Dalam keterangannya, Haugen menyatakan bahwa budaya di Meta telah lama menganggap isu keselamatan anak sebagai prioritas sekunder. Ia mengutip pernyataan internal perusahaan yang mengindikasikan bahwa Zuckerberg sendiri tidak bersedia mengorbankan pertumbuhan untuk meningkatkan keamanan, terutama terkait perlindungan anak di platform media sosialnya.
Kesaksian ini muncul sebagai bagian dari penyelidikan Kongres terhadap praktik Meta, yang semakin disorot setelah serangkaian bocoran dokumen internal yang diungkap oleh The Wall Street Journal. Dokumen-dokumen tersebut, yang berasal dari riset internal Meta, menunjukkan bahwa perusahaan mengetahui dampak negatif Instagram terhadap kesehatan mental remaja, termasuk peningkatan risiko depresi, kecemasan, dan citra tubuh yang buruk.

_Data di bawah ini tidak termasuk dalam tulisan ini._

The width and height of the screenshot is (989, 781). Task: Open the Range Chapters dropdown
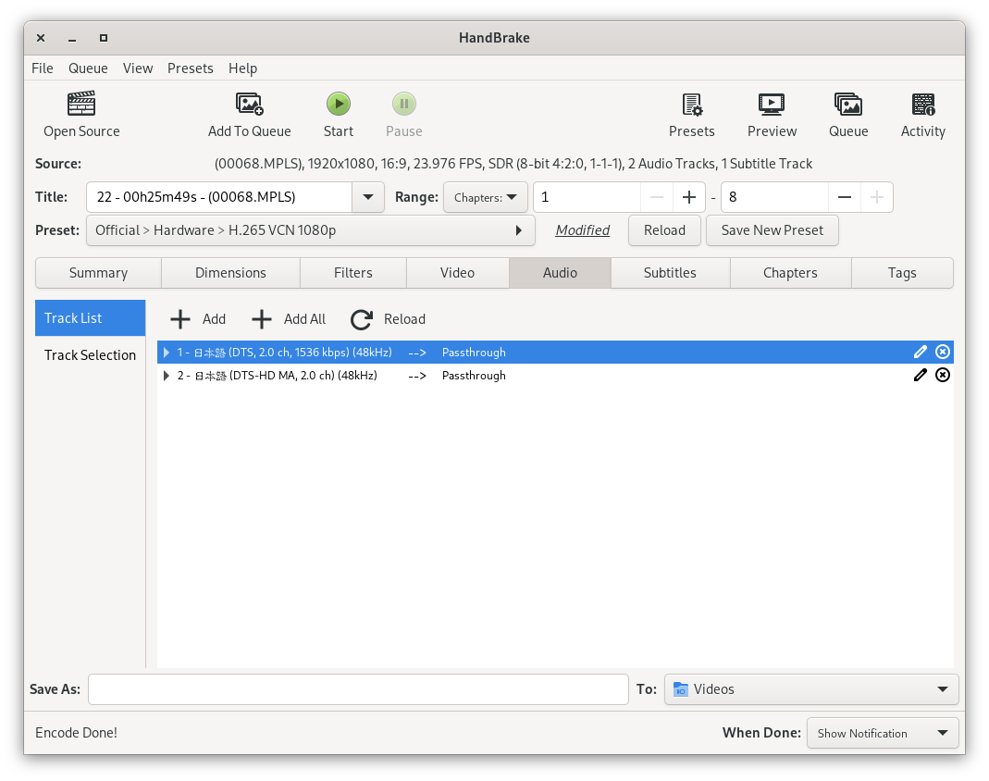pyautogui.click(x=485, y=197)
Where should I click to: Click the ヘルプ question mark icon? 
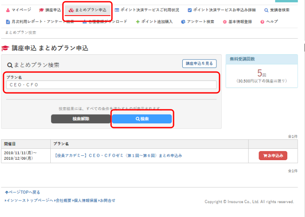point(262,21)
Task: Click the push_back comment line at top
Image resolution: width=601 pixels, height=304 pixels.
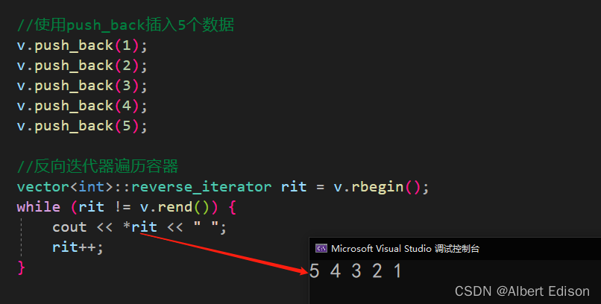Action: pyautogui.click(x=125, y=25)
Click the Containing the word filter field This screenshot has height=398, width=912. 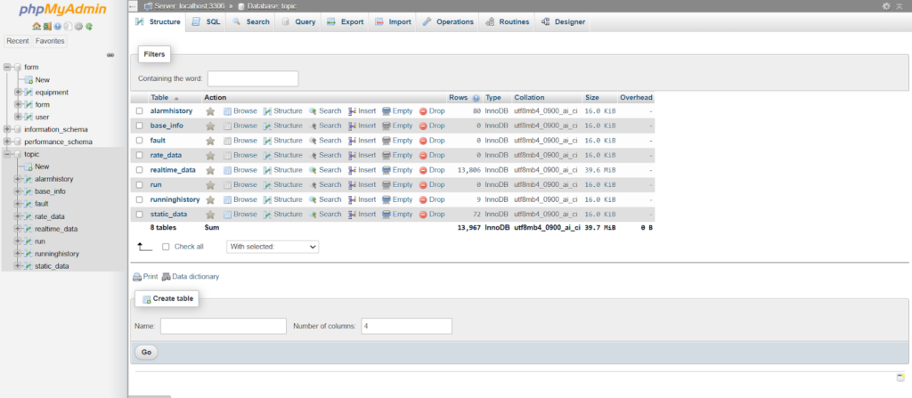(253, 78)
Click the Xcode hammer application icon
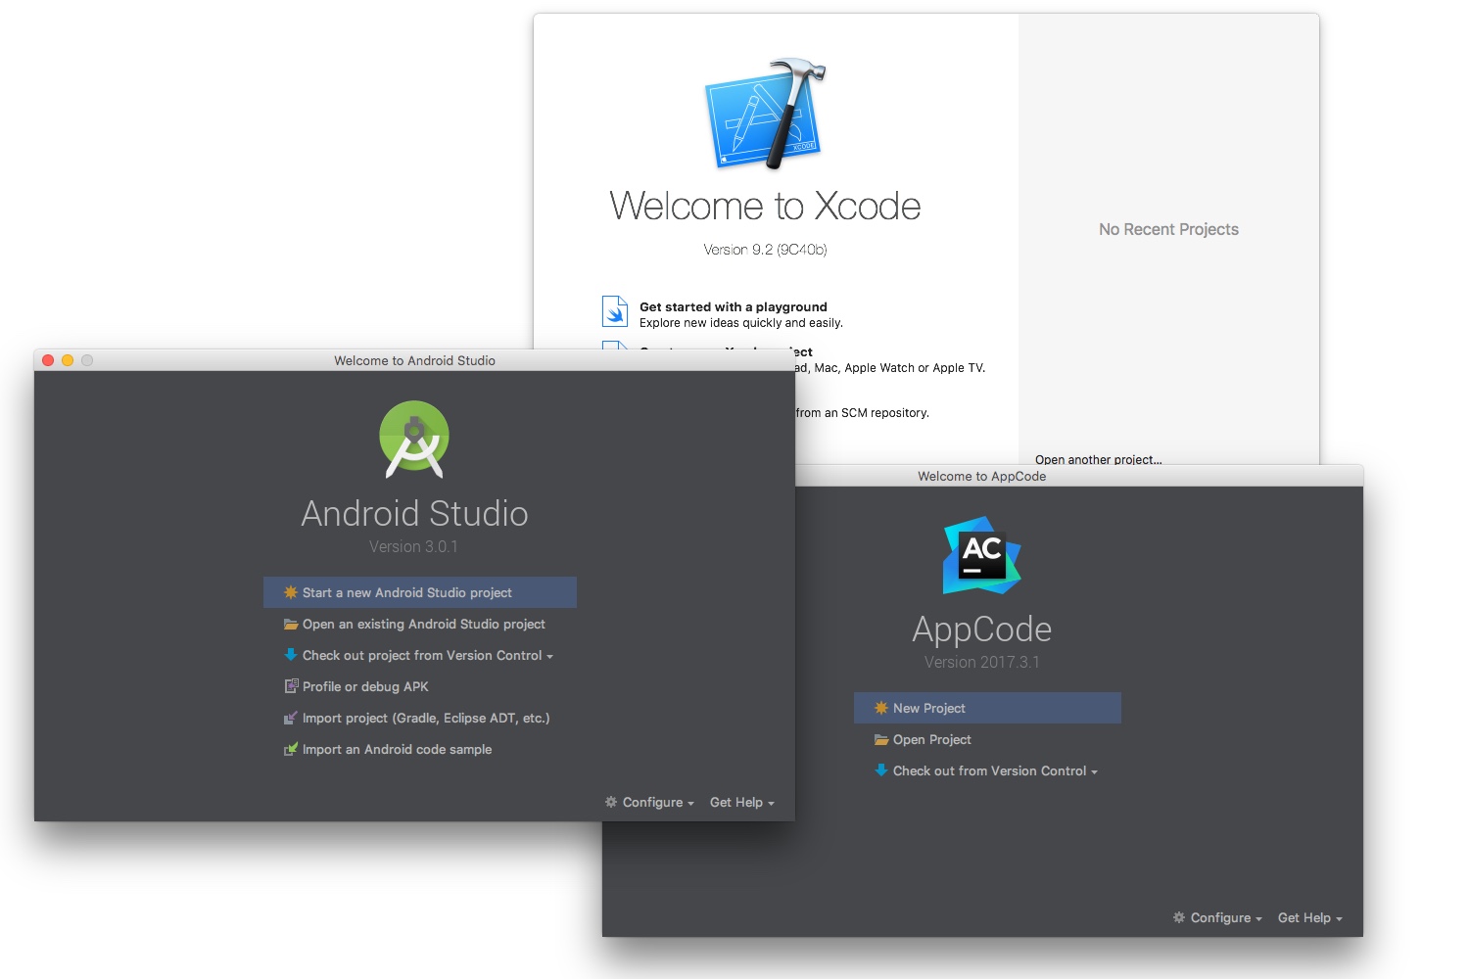1469x979 pixels. point(765,113)
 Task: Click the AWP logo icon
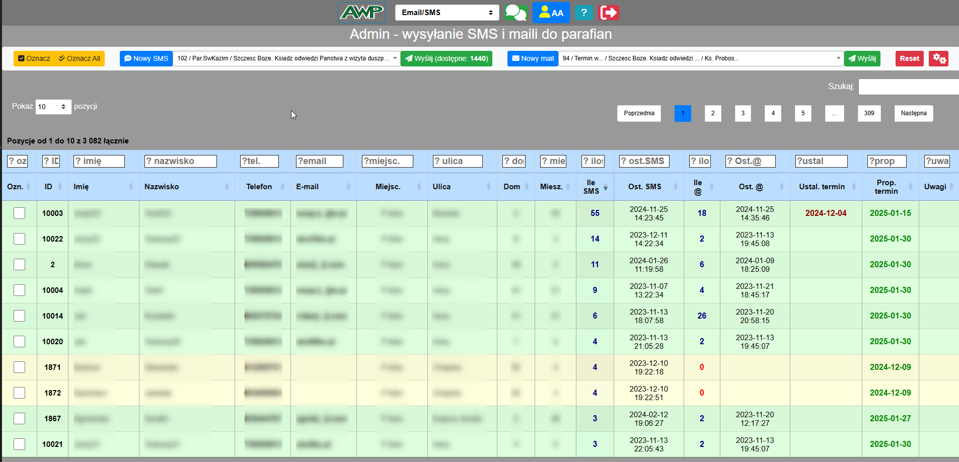361,13
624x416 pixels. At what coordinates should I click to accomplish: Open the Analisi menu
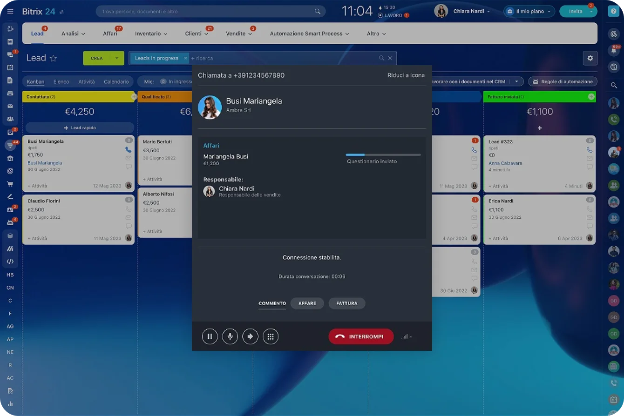tap(74, 34)
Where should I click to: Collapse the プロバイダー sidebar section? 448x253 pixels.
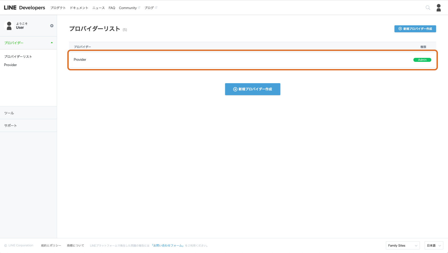52,43
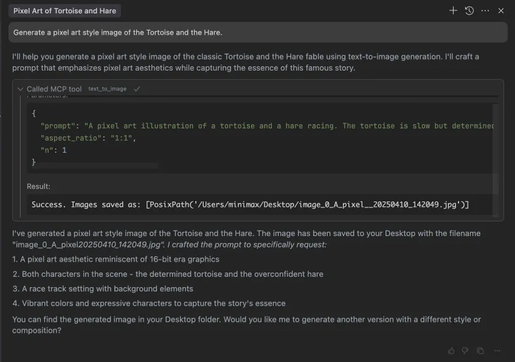Click the 'Pixel Art of Tortoise and Hare' tab
Viewport: 515px width, 362px height.
tap(64, 11)
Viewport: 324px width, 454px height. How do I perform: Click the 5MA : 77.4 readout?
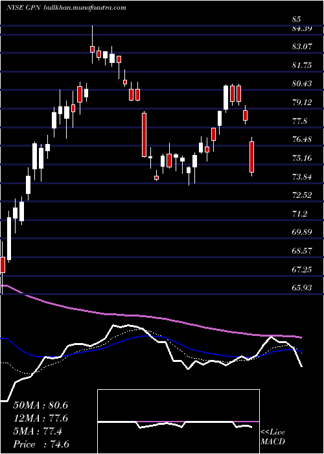click(38, 431)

Haugen, yang pernah memegang posisi penting dalam divisi integritas sipil Meta, menekankan bahwa perusahaan memiliki sumber daya yang cukup untuk mengatasi masalah ini, namun enggan melakukannya. Ia mencontohkan bahwa Meta memiliki algoritma yang dapat mendeteksi konten berbahaya, namun tidak sepenuhnya menerapkannya karena kekhawatiran akan dampak terhadap keterlibatan pengguna dan pendapatan iklan.
“Mark Zuckerberg telah memelihara budaya yang menganggap keselamatan anak sebagai hal sekunder,” tegas Haugen saat memberikan kesaksiannya. Ia menambahkan bahwa perusahaan lebih memilih untuk menunda atau meminimalkan upaya perbaikan yang dapat mengurangi keuntungan. Haugen juga mengungkapkan bahwa Meta memiliki kemampuan untuk membatasi paparan konten yang berpotensi berbahaya bagi anak-anak, tetapi memilih untuk tidak melakukannya.
Lebih lanjut, Haugen mengkritik struktur kepemilikan saham Meta yang memberikan Zuckerberg kontrol yang sangat besar atas keputusan perusahaan. Hal ini, menurutnya, menghambat akuntabilitas dan membuat perubahan yang berarti sulit dicapai. Ia menyarankan agar regulator mempertimbangkan untuk memisahkan divisi-divisi Meta, seperti Instagram dan WhatsApp, untuk menciptakan persaingan yang lebih sehat dan meningkatkan pengawasan.
Kesaksian Haugen ini menambah tekanan terhadap Meta, yang telah menghadapi serangkaian kritik dan investigasi terkait dampaknya terhadap masyarakat. Perusahaan sendiri telah membantah tuduhan bahwa mereka memprioritaskan keuntungan di atas keselamatan, namun bukti-bukti yang muncul terus menimbulkan keraguan.